Peter Sandman, the famous risk communications consultant, expressed this phenomenon well through his equation (Risk = Hazard + Outrage) where people weigh outrage factors such as trust, control, voluntariness, dread, and familiarity as heavily as mortality or morbidity in what we mean by risk.
In a March 17th New York Times article, Abigail Dumes (a medical and cultural anthropologist) wrote in an opinion piece about long Covid that referenced that even the medical profession overweighs death:
“In the same way that conventional medicine prioritizes signs over symptoms, it often prioritizes mortality (risk of death) over morbidity (a diminished quality of life).”
Execution
You Think We’re Scared of Anything?
I think my favorite moment from the post-game interview of Saint Peter’s head coach, Shaheen Holloway, was how he responded to a question about Murray State’s physicality and how he kept his team calm “when they were trying to push them all around.”
“I’ve got guys from New Jersey and New York City. You think we’re scared of anything? . . . We’ve got tough, hard-nosed kids. They’re ready to play.”

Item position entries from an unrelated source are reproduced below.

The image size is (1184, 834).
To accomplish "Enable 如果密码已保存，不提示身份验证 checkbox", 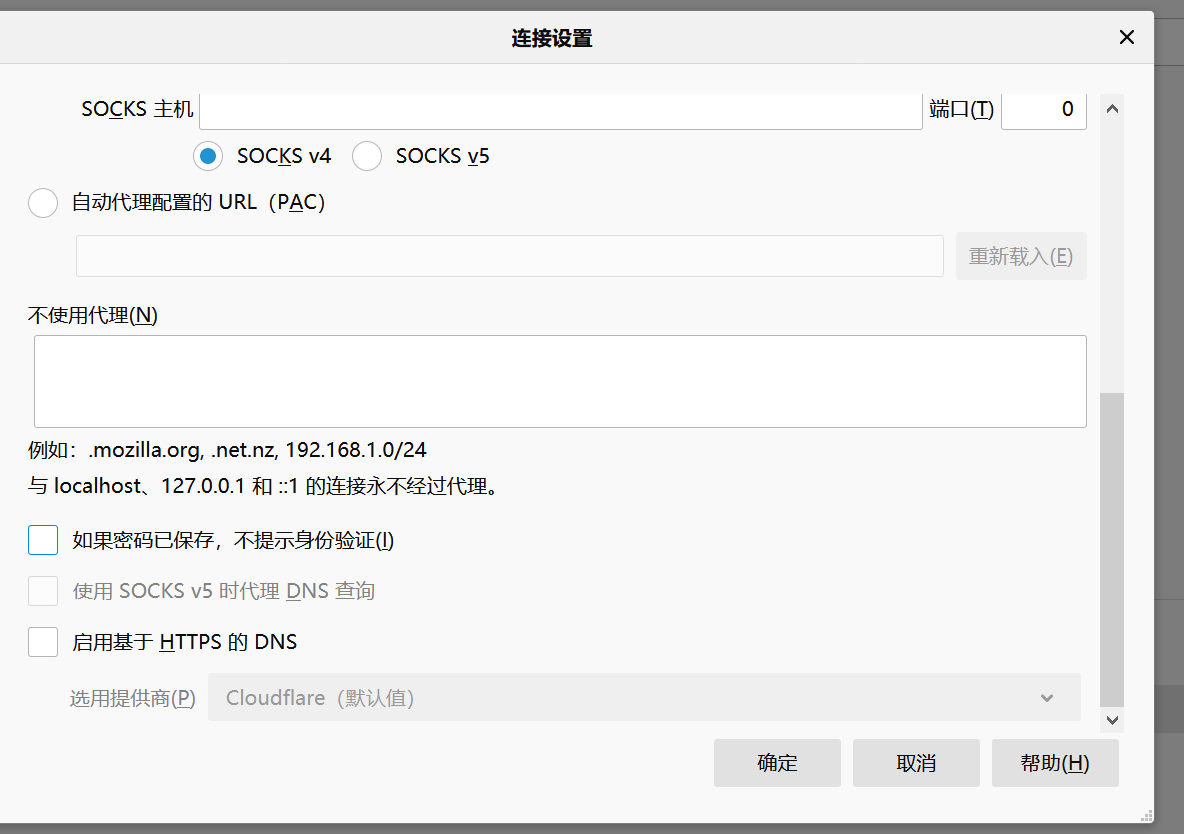I will point(43,539).
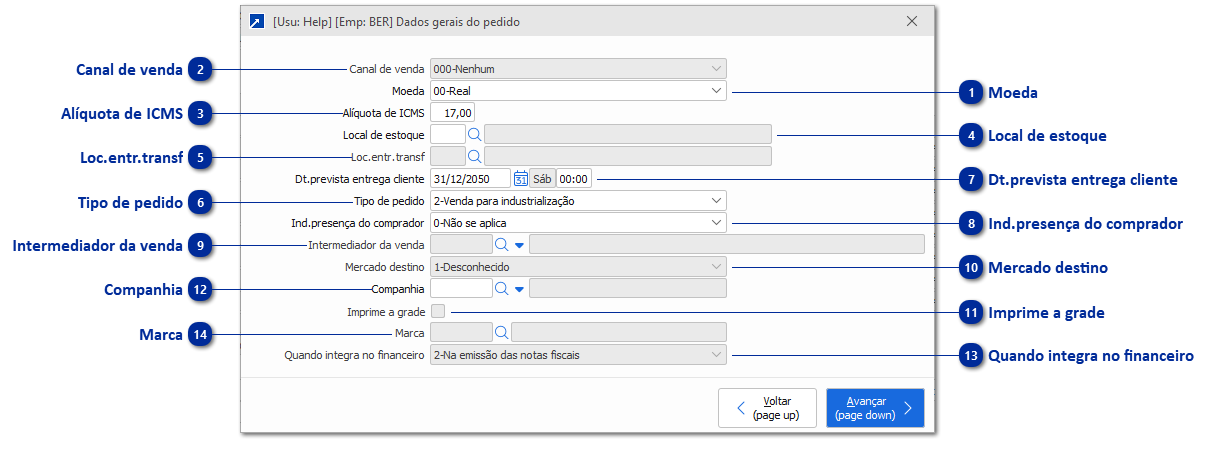The image size is (1210, 449).
Task: Expand the Moeda dropdown
Action: 716,91
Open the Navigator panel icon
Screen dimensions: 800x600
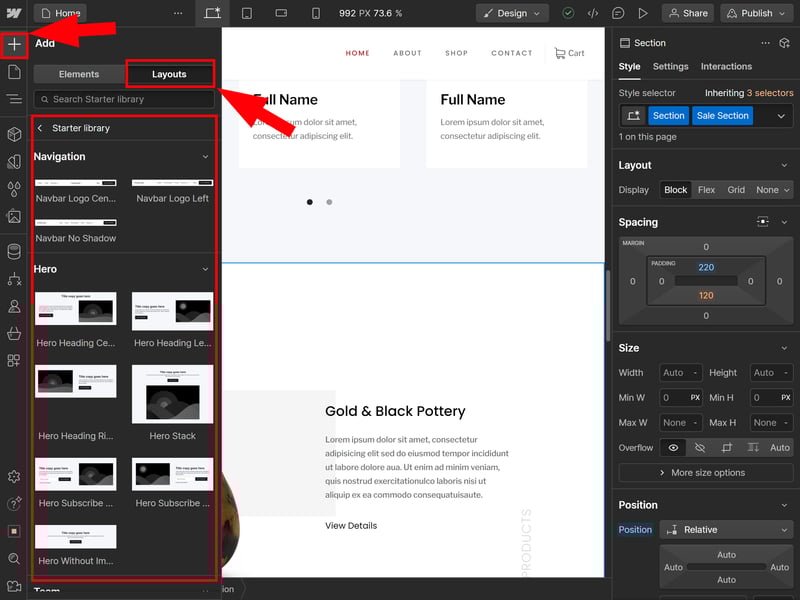coord(14,99)
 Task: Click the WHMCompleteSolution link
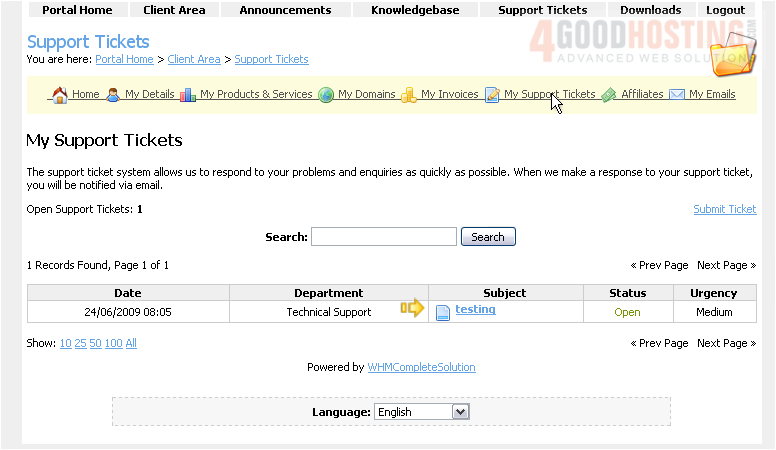point(421,367)
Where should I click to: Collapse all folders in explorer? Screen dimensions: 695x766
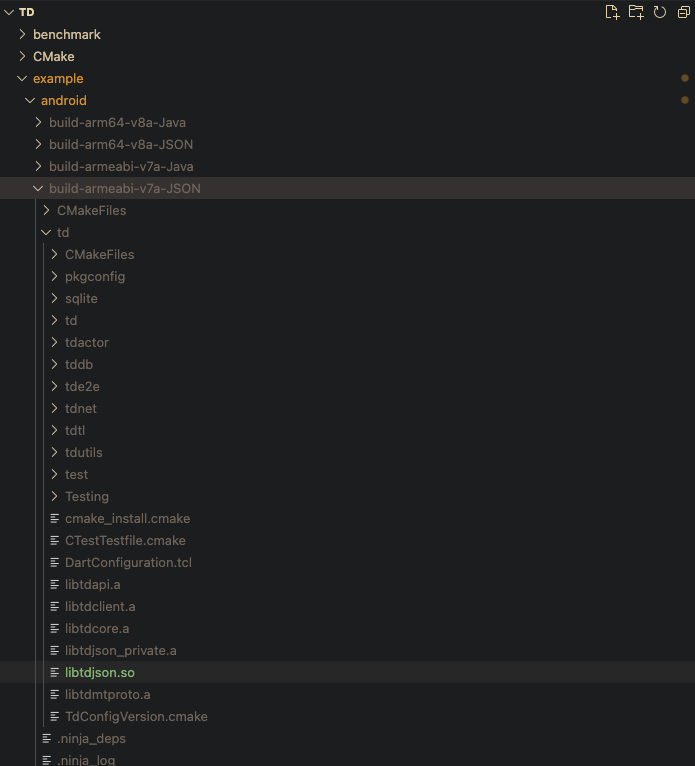[x=684, y=12]
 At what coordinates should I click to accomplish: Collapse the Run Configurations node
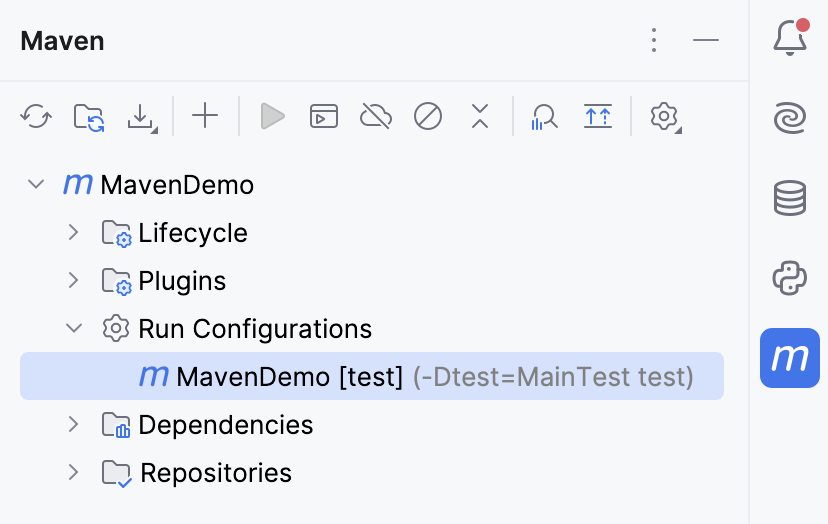click(73, 329)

The bottom line for me is this. Choosing to work in the disability and income protection industry is a labor of love, especially for advisors and consultants. If these folks wanted relatively easy jobs in the financial services industry, they could have chosen selling mandated insurance coverages such as auto and homeowner’s coverage. Convincing people to plan for the future and for events that may – or may not – happen has to be a passion if you have any hope for success.
So, in my book, disability industry professionals have a lot in common with the hardworking Saint Peter’s Peacocks from Jersey City, New Jersey. They’re strong in understanding the intricacies of disability and absence, they work hard, and they execute.
And, oh yeah, they’re not afraid of anything.